The farm media are panting about the urgent necessity of a new Farm Bill, as the present one is expired and living on a brief extension. They are both overstating the need for one, and the likelihood that Congress will pass one in this politically hyper-charged presidential election year.
The current bill the House and Senate ag committees are allegedly "compromising on," containing some $9 billion in new spending, will undoubtedly be vetoed by President Bush. The president has suddenly found his backbone and the resolve to get a handle on spending after 7 years in office, and is doing what he should have been doing all along--vetoing budget-busting legislation.
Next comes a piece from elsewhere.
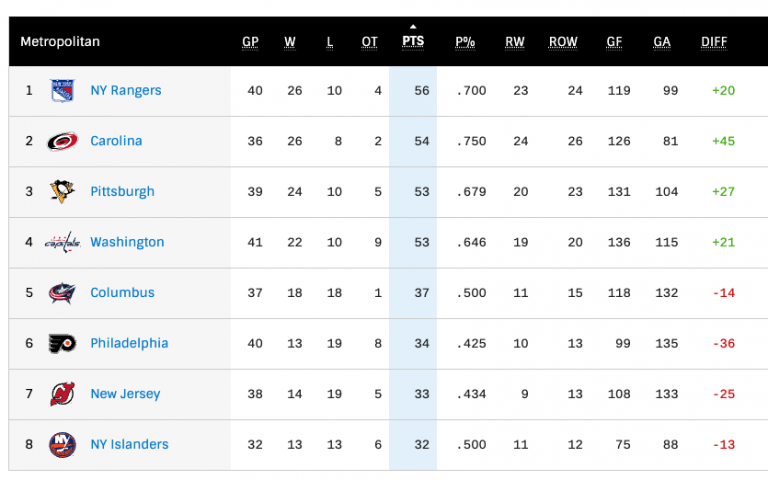The height and width of the screenshot is (480, 768).
Task: Click the Carolina Hurricanes logo
Action: 62,141
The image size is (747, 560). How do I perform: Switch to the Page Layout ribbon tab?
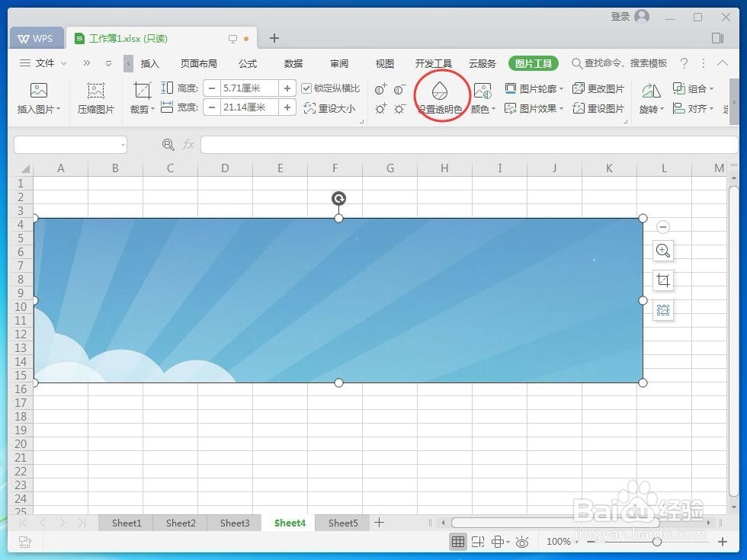[x=198, y=63]
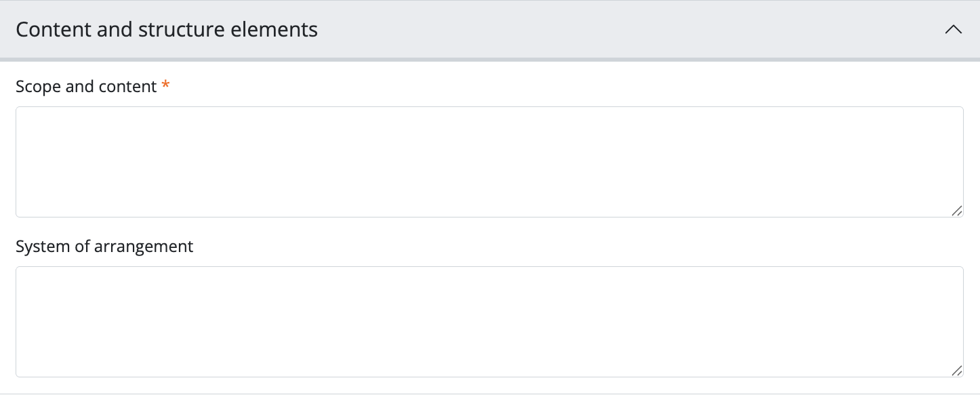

Another extension of the current Farm Bill, until after the election in November, is a much more likely prospect than enactment of the expansive, expensive bill the Democratic Congress is half-heartedly fashioning. The votes to override a Bush veto don't exist. The wildcard is how important the farm vote is in the presidential campaign--maybe difference-making in only a handful of states--and how the pols calculate the relative importance of that.
Federal farm subsidy levels on crops are set in the Farm Bill, and the commodity futures markets watch that, as they seek to manipulate cash crop prices. The lack of a Farm Bill may already be written into the equation, and the effect could be minimal or not at all.
Once the Iowa primary is over, the presidential candidates ignore farm policy, as anyone who reads or watchs the mass media can readily see. They have bigger fish to fry.